Alle
halbautomatischen Gasbrenner mit
Zündflamme werden durch
thermoelektrische Zündsicherungen überwacht.
Bei der thermoelektrischen Zündsicherung wird an der Verbindungsstelle zweier verschiedener
Metalle (z. B.
Chrom-Nickel/Konstantan) mit unterschiedlichen
Temperaturen eine elektrische Spannung von ca. 30…35 mV bei 600°C erzeugt. An einer Seite – der Warmlötstelle – sind die beiden
Metalle miteinander verlötet und ragen als Thermofühler in die Zündgasflamme. Die jeweils andere Seite der beiden
Metalle ist außerhalb der Zündflamme – also im kalten Bereich – über die Kaltlötstelle mit
Kupferleitungen an eine
Magnetspule angeschlossen. Die Ankerplatte ist über einen Stift mit dem
Sicherheitsventil verbunden. Bei fehlendem Thermostrom betätigt die zwischen
Sicherheitsventil und Ankerplatte gelegene Feder das
Sicherheitsventil und schließt die Gaszufuhr.
Inbetriebnahme
Um den
Gasbrenner in Betrieb zu nehmen, muss der Druckknopf betätigt werden. Dieser drückt die Ankerplatte gegen die Federkraft an die
Magnetspule. Der Zündgasweg wird freigegeben und die Zündflamme kann gezündet werden, z. B. durch einen Piezozünder oder auch durch ein Streichholz.

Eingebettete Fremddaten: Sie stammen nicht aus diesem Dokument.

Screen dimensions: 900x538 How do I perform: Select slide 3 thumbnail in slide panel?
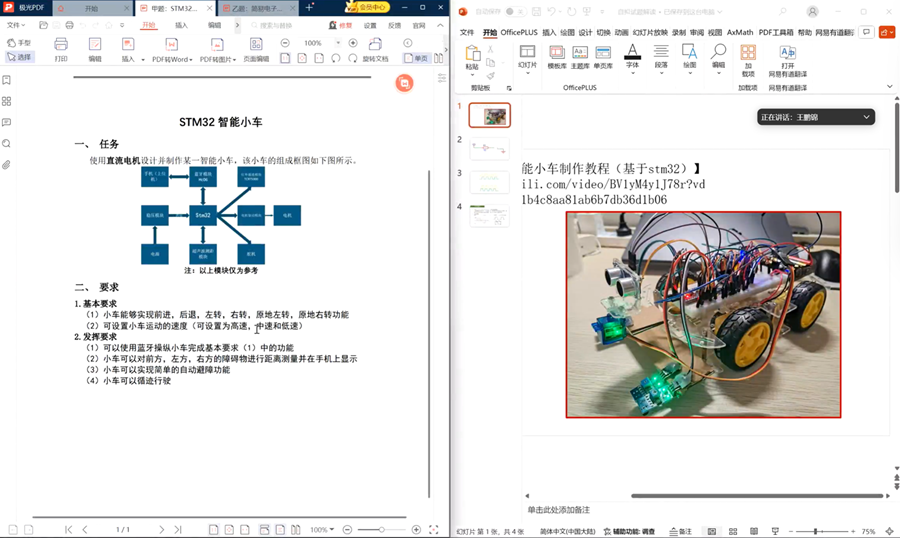(x=489, y=183)
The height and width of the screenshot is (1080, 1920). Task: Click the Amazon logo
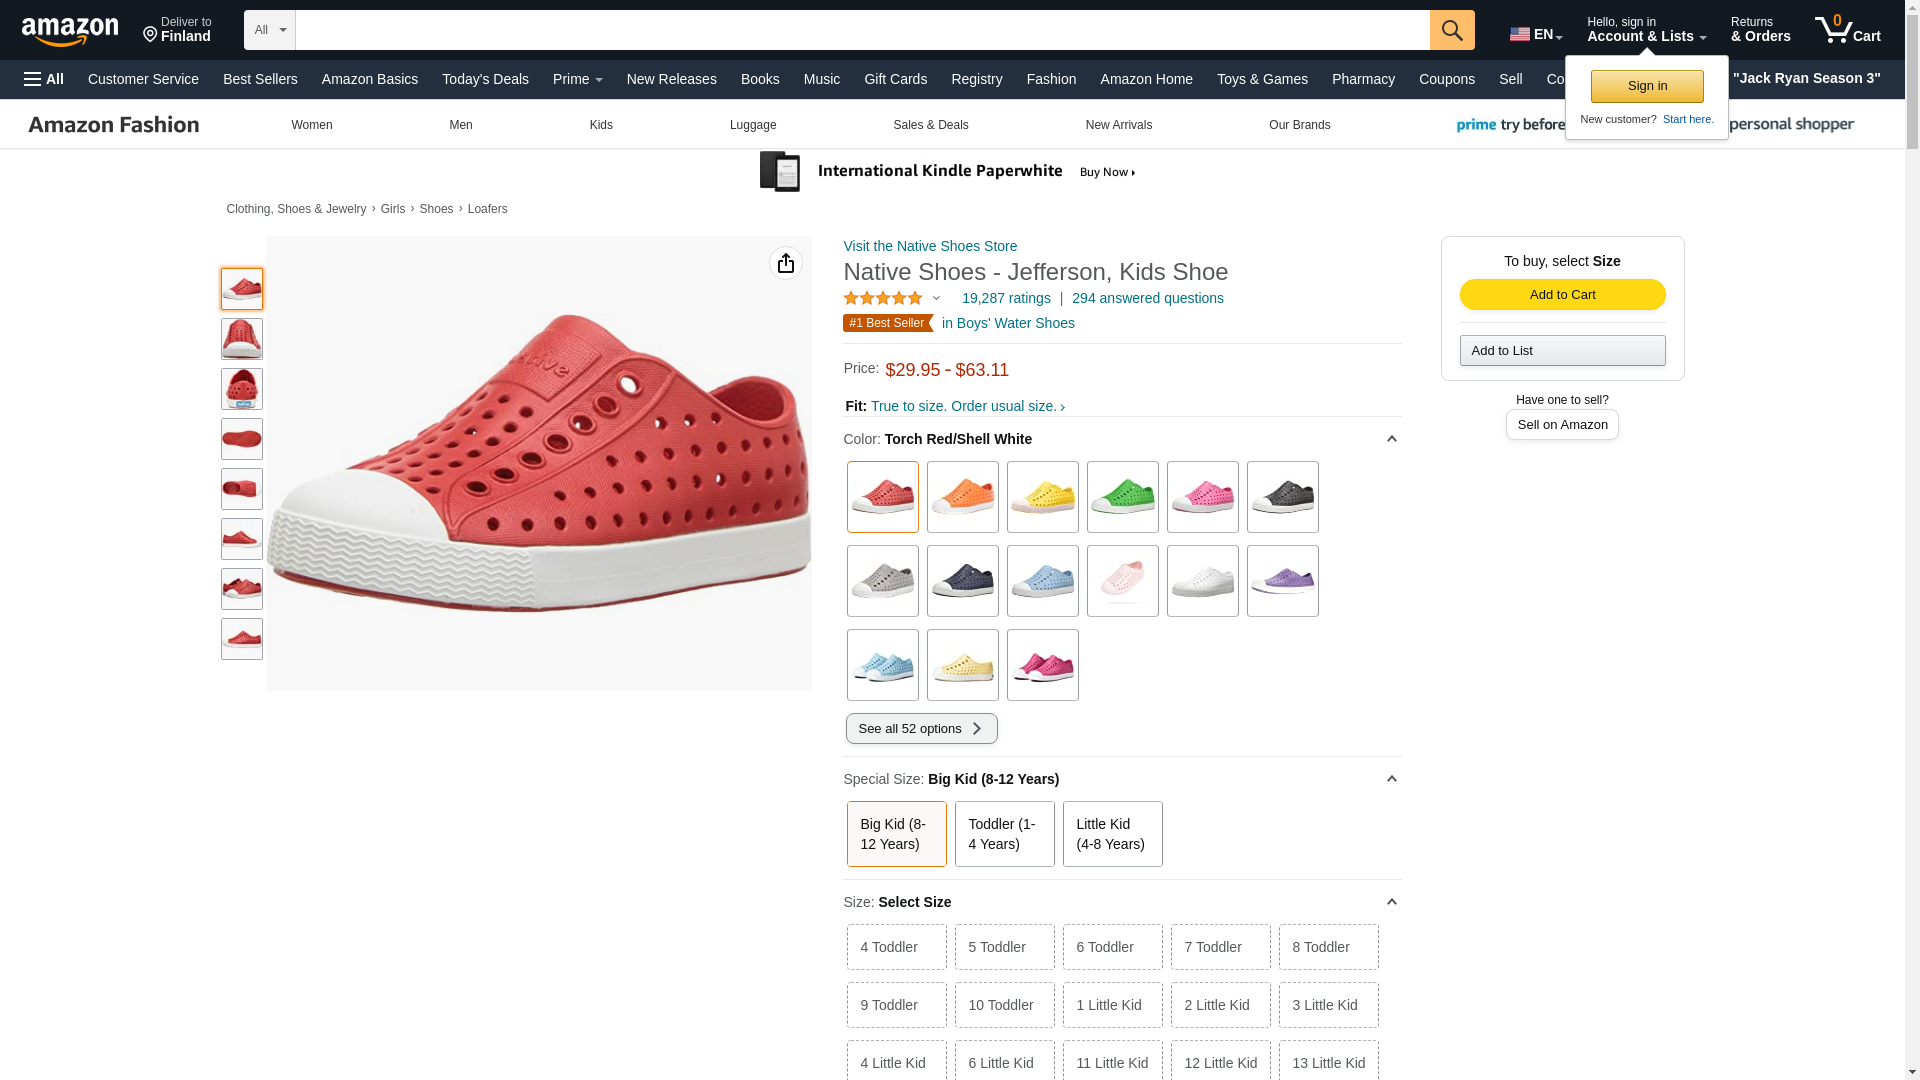click(70, 32)
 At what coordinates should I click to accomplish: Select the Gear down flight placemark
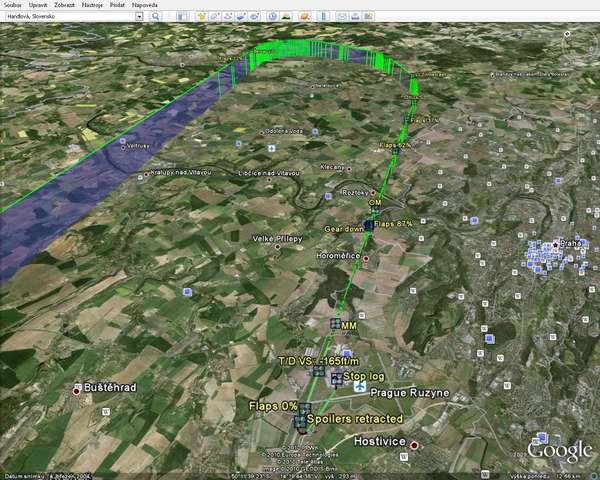click(368, 226)
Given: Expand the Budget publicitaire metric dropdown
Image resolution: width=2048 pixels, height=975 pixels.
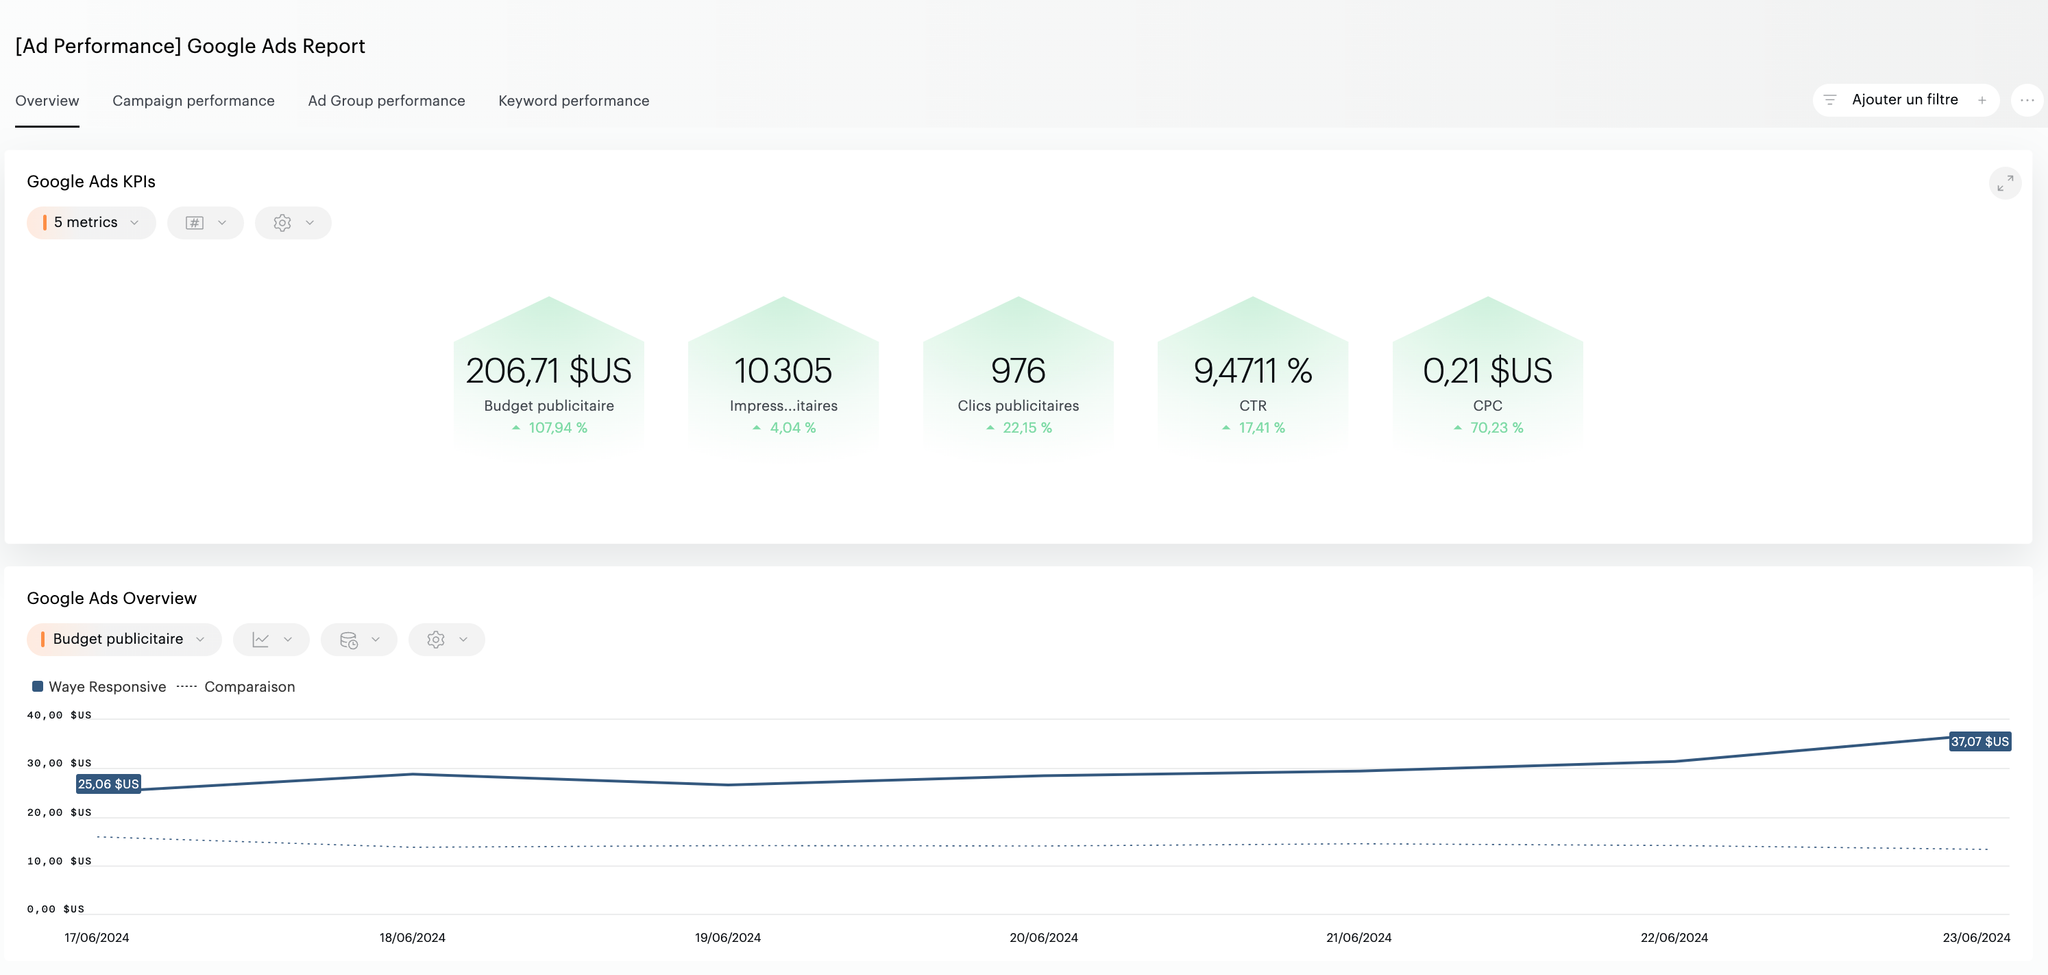Looking at the screenshot, I should coord(124,640).
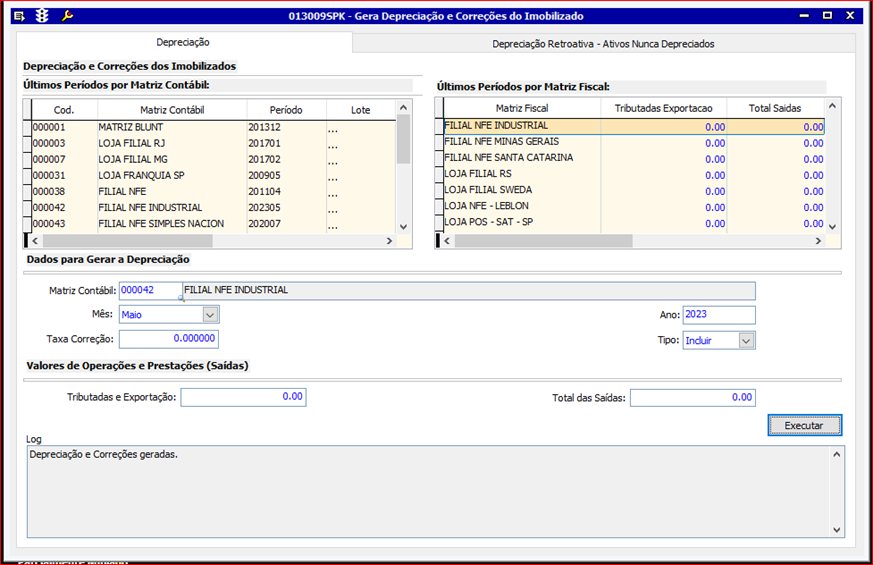Click the Período column header

[286, 110]
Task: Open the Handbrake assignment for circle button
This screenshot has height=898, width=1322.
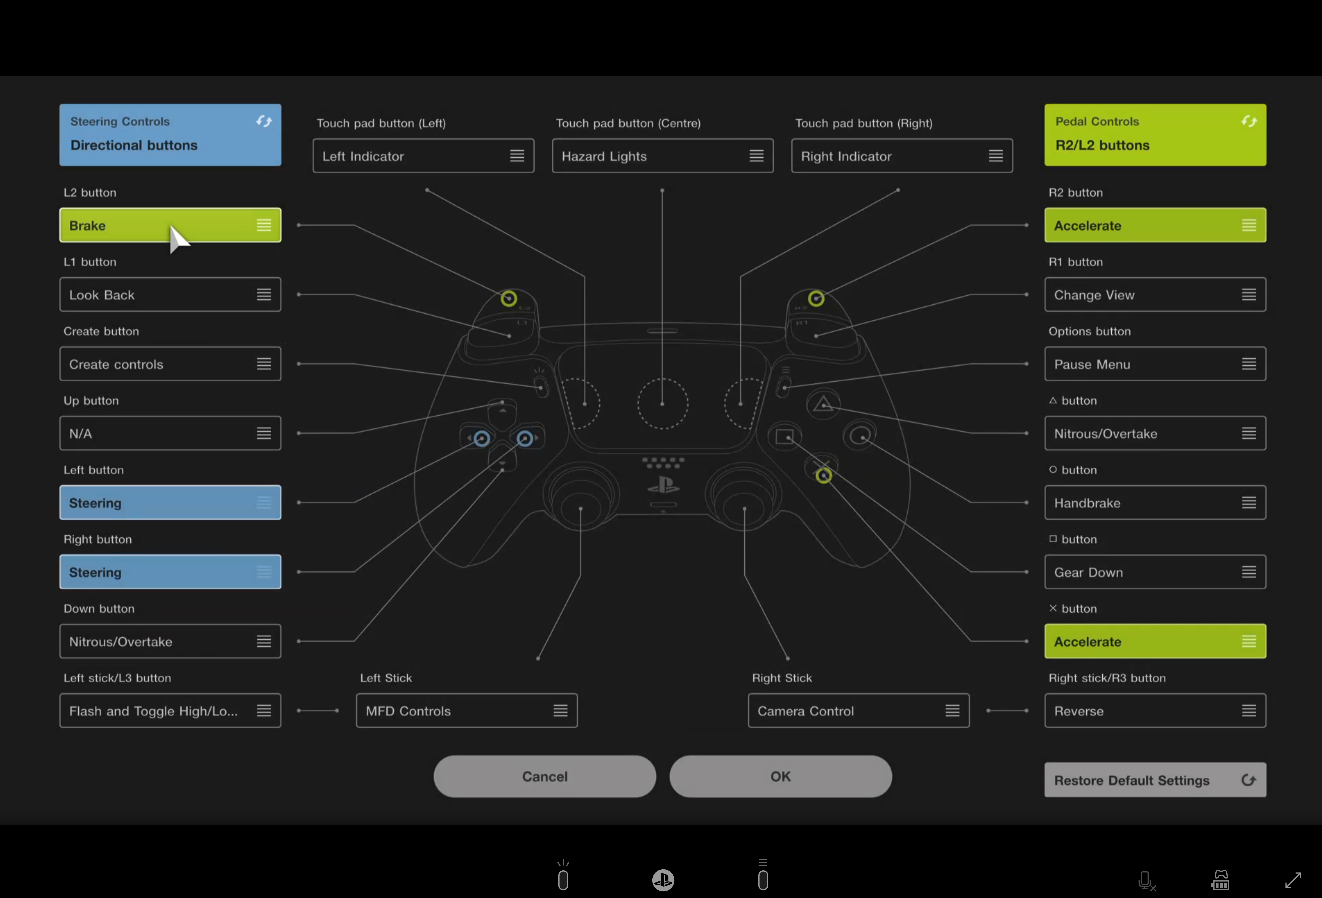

Der Druckknopf muss so lange gehalten werden, bis an der Warmlötstelle die erforderliche Spannung entstanden ist und ein Thermostrom fließen kann, der in der
Magnetspule ein ausreichendes
Magnetfeld erzeugt, um die Ankerplatte gegen die Federkraft anzuziehen. Das
Sicherheitsventil bleibt nun geöffnet.
Beim Loslassen des Druckknopfes öffnet sich das Hauptgasventil. Erlischt die Zündflamme und die Warmlötstelle wird nicht mehr erwärmt nimmt die Stromstärke ab und damit auch die Stärke des
Magnetfeldes. Das
Sicherheitsventil schließt.
Arbeiten an Gasgeräten sind nur von zugelassenen Fachbetrieben zulässig!